* _Collected data entries_:
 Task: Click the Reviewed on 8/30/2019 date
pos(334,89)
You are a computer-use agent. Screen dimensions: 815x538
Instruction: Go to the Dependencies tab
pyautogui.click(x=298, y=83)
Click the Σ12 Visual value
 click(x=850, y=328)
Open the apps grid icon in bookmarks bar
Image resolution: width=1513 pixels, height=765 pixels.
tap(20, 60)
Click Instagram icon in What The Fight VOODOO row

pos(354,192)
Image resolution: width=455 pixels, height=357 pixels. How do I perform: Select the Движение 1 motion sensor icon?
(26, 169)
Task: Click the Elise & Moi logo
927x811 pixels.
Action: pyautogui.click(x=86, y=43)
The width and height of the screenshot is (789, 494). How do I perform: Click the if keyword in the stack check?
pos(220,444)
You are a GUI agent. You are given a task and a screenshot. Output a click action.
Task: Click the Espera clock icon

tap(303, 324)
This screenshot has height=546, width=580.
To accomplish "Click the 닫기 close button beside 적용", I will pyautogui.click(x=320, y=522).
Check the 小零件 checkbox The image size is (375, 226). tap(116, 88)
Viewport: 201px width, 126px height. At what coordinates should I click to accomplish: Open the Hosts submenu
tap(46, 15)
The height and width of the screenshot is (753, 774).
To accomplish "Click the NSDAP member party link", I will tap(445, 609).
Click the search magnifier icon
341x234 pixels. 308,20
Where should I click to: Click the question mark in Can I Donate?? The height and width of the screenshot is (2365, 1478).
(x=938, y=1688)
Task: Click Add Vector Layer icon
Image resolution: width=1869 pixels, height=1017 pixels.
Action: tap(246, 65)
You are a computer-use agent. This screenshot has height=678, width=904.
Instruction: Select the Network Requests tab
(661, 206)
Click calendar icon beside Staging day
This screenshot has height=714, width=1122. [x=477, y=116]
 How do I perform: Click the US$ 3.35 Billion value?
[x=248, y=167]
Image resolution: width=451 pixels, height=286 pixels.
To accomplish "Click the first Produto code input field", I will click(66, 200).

* _Problem to solve_: Type out each entry above again, exactly.

* _Response below_:
 Task: Click the Reviewed on 8/30/2019 date
pos(334,89)
You are a computer-use agent. Screen dimensions: 815x538
Instruction: Go to the Dependencies tab
pyautogui.click(x=298, y=83)
Click the Σ12 Visual value
 click(x=850, y=328)
Open the apps grid icon in bookmarks bar
Image resolution: width=1513 pixels, height=765 pixels.
tap(20, 60)
Click Instagram icon in What The Fight VOODOO row

pos(354,192)
Image resolution: width=455 pixels, height=357 pixels. How do I perform: Select the Движение 1 motion sensor icon?
(26, 169)
Task: Click the Elise & Moi logo
927x811 pixels.
Action: pyautogui.click(x=86, y=43)
The width and height of the screenshot is (789, 494). How do I perform: Click the if keyword in the stack check?
pos(220,444)
You are a GUI agent. You are given a task and a screenshot. Output a click action.
Task: Click the Espera clock icon

tap(303, 324)
This screenshot has height=546, width=580.
To accomplish "Click the 닫기 close button beside 적용", I will pyautogui.click(x=320, y=522).
Check the 小零件 checkbox The image size is (375, 226). tap(116, 88)
Viewport: 201px width, 126px height. At what coordinates should I click to accomplish: Open the Hosts submenu
tap(46, 15)
The height and width of the screenshot is (753, 774).
To accomplish "Click the NSDAP member party link", I will tap(445, 609).
Click the search magnifier icon
341x234 pixels. 308,20
Where should I click to: Click the question mark in Can I Donate?? The height and width of the screenshot is (2365, 1478).
(x=938, y=1688)
Task: Click Add Vector Layer icon
Image resolution: width=1869 pixels, height=1017 pixels.
Action: tap(246, 65)
You are a computer-use agent. This screenshot has height=678, width=904.
Instruction: Select the Network Requests tab
(661, 206)
Click calendar icon beside Staging day
This screenshot has height=714, width=1122. [x=477, y=116]
 How do I perform: Click the US$ 3.35 Billion value?
[x=248, y=167]
Image resolution: width=451 pixels, height=286 pixels.
To accomplish "Click the first Produto code input field", I will click(66, 200).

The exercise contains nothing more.